# Task requirements:
Given the material below, output exactly the lines from the line with "Click the Returns" to the line with "Task: Choose the Revolve tool", both ends included, and no other lines.
[Start of Attachment]
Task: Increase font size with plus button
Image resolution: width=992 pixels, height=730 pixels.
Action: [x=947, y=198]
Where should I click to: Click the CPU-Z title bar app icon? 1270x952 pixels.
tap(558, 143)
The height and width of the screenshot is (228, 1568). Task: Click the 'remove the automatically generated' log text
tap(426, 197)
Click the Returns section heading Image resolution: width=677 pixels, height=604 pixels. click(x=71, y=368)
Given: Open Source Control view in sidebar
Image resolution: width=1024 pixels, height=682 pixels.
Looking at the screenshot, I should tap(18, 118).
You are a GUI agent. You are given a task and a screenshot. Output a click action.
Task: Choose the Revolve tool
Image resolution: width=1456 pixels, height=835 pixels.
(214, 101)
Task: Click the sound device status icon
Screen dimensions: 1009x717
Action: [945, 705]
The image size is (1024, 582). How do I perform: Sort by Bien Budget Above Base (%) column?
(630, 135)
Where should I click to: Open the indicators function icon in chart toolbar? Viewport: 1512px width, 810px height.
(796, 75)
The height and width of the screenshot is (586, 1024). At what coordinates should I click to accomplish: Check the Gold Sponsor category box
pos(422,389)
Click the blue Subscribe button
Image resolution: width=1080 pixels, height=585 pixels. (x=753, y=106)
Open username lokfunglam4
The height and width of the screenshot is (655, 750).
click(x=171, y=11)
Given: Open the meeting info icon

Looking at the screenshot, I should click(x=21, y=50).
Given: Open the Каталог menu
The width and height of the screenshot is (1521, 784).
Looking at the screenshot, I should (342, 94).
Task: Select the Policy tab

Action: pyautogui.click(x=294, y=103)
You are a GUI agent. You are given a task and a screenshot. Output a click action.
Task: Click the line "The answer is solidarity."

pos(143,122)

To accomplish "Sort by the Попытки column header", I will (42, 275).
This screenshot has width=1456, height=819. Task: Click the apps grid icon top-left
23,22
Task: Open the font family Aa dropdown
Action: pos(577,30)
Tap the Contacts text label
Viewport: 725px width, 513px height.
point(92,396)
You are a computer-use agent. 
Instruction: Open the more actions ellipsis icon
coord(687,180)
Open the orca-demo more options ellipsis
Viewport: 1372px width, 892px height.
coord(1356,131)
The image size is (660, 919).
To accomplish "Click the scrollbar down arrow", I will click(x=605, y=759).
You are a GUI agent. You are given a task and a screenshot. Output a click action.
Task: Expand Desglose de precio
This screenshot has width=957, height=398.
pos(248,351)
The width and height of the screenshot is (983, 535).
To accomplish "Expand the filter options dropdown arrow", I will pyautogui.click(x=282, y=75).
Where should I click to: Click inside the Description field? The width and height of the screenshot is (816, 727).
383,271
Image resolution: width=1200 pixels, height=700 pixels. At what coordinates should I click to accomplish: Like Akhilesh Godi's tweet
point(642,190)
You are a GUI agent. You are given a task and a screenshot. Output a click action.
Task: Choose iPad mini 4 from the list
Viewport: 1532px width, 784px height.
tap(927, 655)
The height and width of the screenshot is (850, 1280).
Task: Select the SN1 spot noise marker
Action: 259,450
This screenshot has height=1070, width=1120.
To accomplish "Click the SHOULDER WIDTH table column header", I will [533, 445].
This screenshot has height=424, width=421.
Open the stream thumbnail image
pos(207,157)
[End of Attachment]
# Written answer:
Click the Returns section heading Image resolution: width=677 pixels, height=604 pixels. click(x=71, y=368)
Given: Open Source Control view in sidebar
Image resolution: width=1024 pixels, height=682 pixels.
Looking at the screenshot, I should tap(18, 118).
You are a GUI agent. You are given a task and a screenshot. Output a click action.
Task: Choose the Revolve tool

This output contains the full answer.